Prices for U.S. government debt were little changed after Geithner’s remarks, but later rose modestly as worries about euro-zone debt bolstered a safety bid for Treasuries. The benchmark 10-year note rose 4/32 in price, while its yield of 3.36 percent, fell slightly for a second straight day.
Geithner told Bloomberg Television there was no need to reassure foreign buyers of U.S. debt in the wake of S&P’s revised outlook, noting investors still had confidence in U.S. debt and the growth prospects of the U.S. economy.
“You can see that in the price at which we borrow every day, but we have to earn that confidence,” he said.
President Barack Obama and Republican lawmakers have laid out competing visions for how to tackle the deficit, which is projected to hit $1.4 trillion this fiscal year.

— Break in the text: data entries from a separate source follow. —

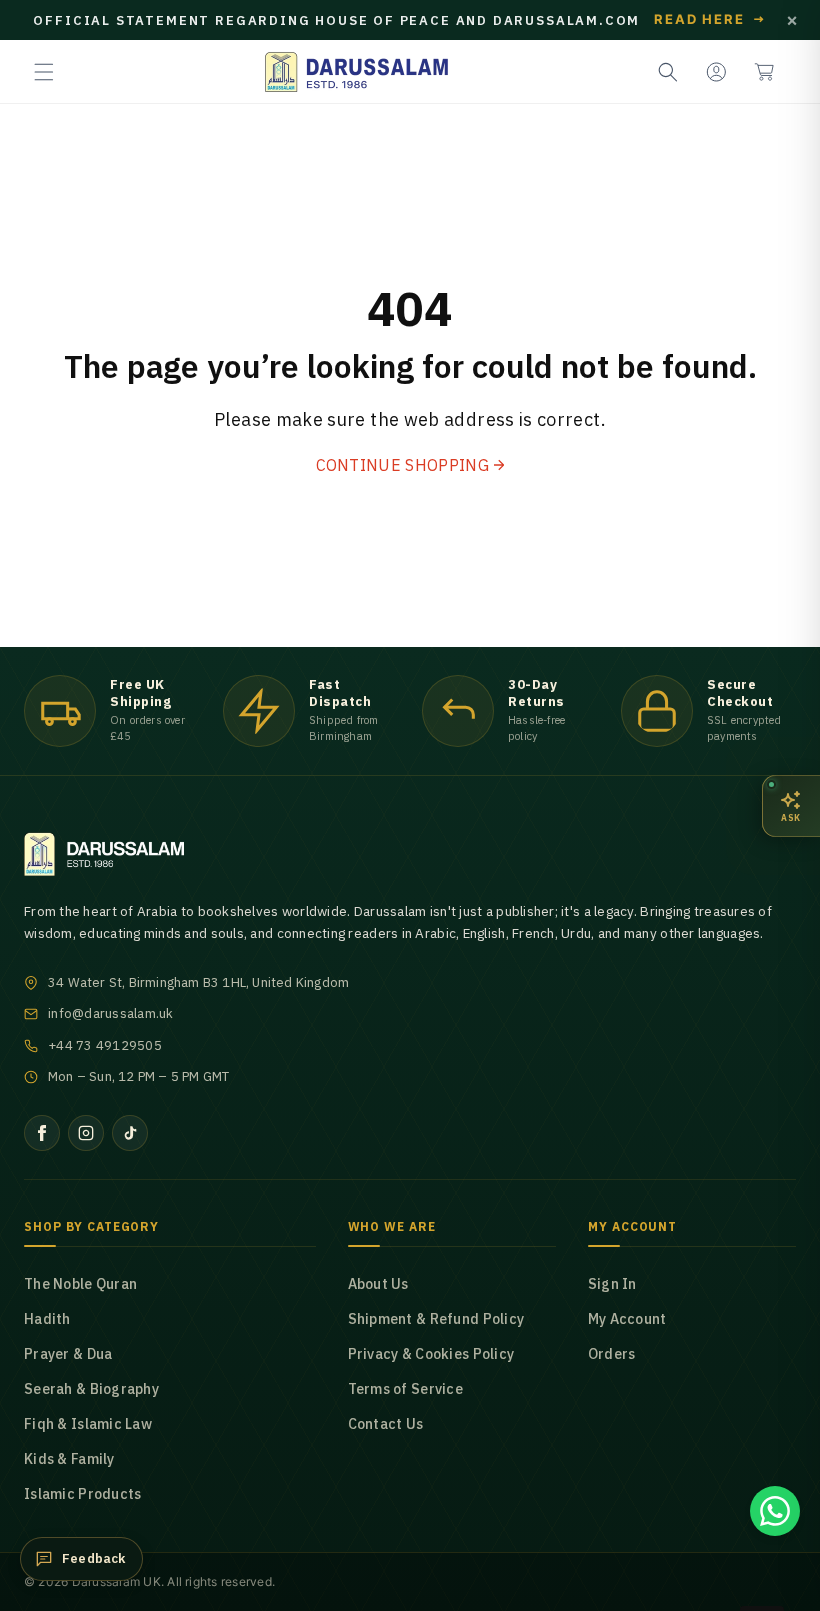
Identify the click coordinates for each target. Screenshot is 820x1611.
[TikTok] (130, 1133)
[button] (44, 72)
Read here (710, 20)
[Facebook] (42, 1133)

Obama wants wealthy Americans to shoulder a greater share of the tax burden and has also proposed cuts in spending on domestic programs and the military. Republicans are pushing for deeper spending cuts and want to make permanent Bush-era tax cuts for families earning more than $250,000 a year.
Geithner said he believed it was possible for the Obama administration to secure a deal with Congress to “lock in” targets and mechanisms to cut deficits by $4 trillion over the next 10 to 12 years.
Entitlement programs such as Social Security and Medicare would have to be part of the discussions, he said.
Long-term deficit reduction also will require some “modest” tax hikes for wealthier Americans, Geithner said.
Obama, speaking at a student forum in Virginia, said he also believed that Republicans and Democrats can reach a deal to cut the deficits, but it won’t be easy.
“There will be some fierce disagreements,” Obama said.